The goal of this paper is to figure out how to write the perfect set of instructions to make the student solve more problems correctly.

The Problem: Why "More Data" Sometimes Makes Things Worse

Usually, when you teach a human, you give them a huge textbook with thousands of examples. The more examples they see, the better they get.

The researchers found something weird happening with AI prompts: Giving the AI a huge textbook of math problems actually made it harder to find the perfect instructions.

Here is the analogy:
Imagine you are trying to find the best pair of running shoes.

Scenario A (Homogeneous Task): You are training for a 100-meter sprint. You try 100 different pairs of shoes on the track. Some are terrible, some are great. It's very easy to see which shoes make you faster because the track is the same every time.
Scenario B (Heterogeneous Task - The Math Problem): You are training for a multi-sport event (sprinting, swimming, and climbing).
- If you try to find "one perfect shoe" for all three sports, you get confused. The shoes that are great for sprinting are terrible for swimming. The shoes for climbing are useless for running.
- When you average the results across all 100 different sports, the "good" shoes and "bad" shoes cancel each other out. The data looks like noise. You can't tell which shoe is actually the best because the task is too mixed up.

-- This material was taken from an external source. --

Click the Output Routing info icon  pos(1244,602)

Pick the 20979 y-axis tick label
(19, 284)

The paper calls this "Variance."

Response Variance (Noise): The AI is just being random. Sometimes it gets the answer right by luck, sometimes wrong, even with the same instructions.
Prompt Variance (Signal): How much the instructions actually change the outcome.

On hard math problems (like the AIME competition), the "noise" (randomness) is so loud that it drowns out the "signal" (the quality of the instructions). When you add more math problems to the training set, you add more noise, making it even harder to hear the signal.

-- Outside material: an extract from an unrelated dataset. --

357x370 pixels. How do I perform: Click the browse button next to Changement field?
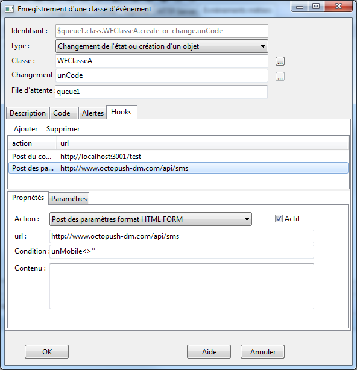click(x=280, y=77)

The Solution: The "p1" Filter (The Spotlight Method)

Instead of trying to teach the AI with the whole library of 30 math problems, the researchers proposed a method called p1.

The Analogy:
Imagine you are a coach trying to pick the best running shoes. Instead of testing the shoes on 30 different athletes doing 30 different sports, you pick just two athletes who are extremely sensitive to shoe quality.

Athlete A runs fast in Shoe X but trips in Shoe Y.
Athlete B runs fast in Shoe Y but trips in Shoe X.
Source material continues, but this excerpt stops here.